Challenges |
1) In the research overview, rewrite the paragraph beginning "A third major focus is geophysics" as a short list that keeps its main facts.
2) Carry on the research overview from its final sentence.

Text to read |
Several scientists are using sediment cores from the North Atlantic to examine large-scale changes in ocean circulation and climate over the past 10,000 years. Others have been looking back even further, to warmer “interglacial” periods that may be analogs of today’s climate.

Another recent research focus has been field, laboratory, and theoretical studies of how molten rock from Earth’s interior leads to volcanism at mid-ocean ridges and in island arcs (see Science Highlights story on Subduction Zones). Geochemistry is a particularly powerful tool for these studies, and our department hosts some of the finest analytical facilities for determining the chemistry of igneous rocks.

A third major focus is geophysics, including marine seismology, geomagnetism, tectonics, and geodynamical modeling. The study of mid-ocean ridges has been a traditional focus of this group, but there is increasing interest in hot spots, subduction zones, and the large-scale dynamics of the mantle.

Items |

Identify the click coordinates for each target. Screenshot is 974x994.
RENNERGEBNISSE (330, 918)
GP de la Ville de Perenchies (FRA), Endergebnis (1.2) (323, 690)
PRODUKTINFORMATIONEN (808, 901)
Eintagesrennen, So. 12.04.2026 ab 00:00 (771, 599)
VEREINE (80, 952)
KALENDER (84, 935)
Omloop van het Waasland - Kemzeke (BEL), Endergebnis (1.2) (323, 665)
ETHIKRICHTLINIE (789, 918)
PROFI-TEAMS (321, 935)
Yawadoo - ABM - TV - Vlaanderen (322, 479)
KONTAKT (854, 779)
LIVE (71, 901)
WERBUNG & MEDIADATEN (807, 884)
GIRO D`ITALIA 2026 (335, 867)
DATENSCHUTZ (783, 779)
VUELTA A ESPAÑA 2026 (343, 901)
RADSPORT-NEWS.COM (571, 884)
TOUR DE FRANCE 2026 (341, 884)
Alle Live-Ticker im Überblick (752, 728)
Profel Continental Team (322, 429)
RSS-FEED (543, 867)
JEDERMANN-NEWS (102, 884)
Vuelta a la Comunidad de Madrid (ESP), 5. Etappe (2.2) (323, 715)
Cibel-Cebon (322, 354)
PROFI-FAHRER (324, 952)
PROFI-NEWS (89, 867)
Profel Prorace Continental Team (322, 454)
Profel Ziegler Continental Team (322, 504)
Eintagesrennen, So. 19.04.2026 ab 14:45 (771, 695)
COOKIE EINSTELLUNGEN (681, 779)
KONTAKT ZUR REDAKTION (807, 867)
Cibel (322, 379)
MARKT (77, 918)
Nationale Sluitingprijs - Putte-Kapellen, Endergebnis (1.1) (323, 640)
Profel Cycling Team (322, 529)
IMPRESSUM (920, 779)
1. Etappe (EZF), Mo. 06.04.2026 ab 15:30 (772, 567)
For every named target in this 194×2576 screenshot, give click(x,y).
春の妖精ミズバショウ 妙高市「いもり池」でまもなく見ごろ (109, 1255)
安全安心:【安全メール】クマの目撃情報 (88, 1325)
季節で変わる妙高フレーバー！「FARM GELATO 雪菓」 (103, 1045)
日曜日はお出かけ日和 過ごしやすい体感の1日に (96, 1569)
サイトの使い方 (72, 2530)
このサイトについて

Task-by-task results |
1)
- Third major focus: geophysics, including marine seismology, geomagnetism, tectonics, and geodynamical modeling
- Traditional focus: the study of mid-ocean ridges
- Growing interest: hot spots, subduction zones, and the large-scale dynamics of the mantle

2)
Over the past two years, the department has strengthened and expanded its research in coastal geology and geophysics. As part of that effort, Jeff Donnelly was invited to join the scientific staff in 2002 as an Assistant Scientist. Jeff uses the geologic record preserved in coastal sediments to reconstruct the history of sea level change and intense storms. He and Associate Scientist Rob Evans, along with postdoctoral scholars Ilya Buynevich and Liviu Giosan, form a nucleus for this emerging scientific initiative.

The appointment of seismologist Jeff McGuire as an Assistant Scientist also represents a new direction. Jeff studies the physical processes of earthquakes along oceanic transform faults, and is interested in the emerging field of seafloor geodesy. In the fall of 2002, Jeff and associate scientists Greg Hirth and Jian Lin organized a workshop to identify the scientific opportunities and technical challenges of utilizing this powerful geophysical technique on the seafloor.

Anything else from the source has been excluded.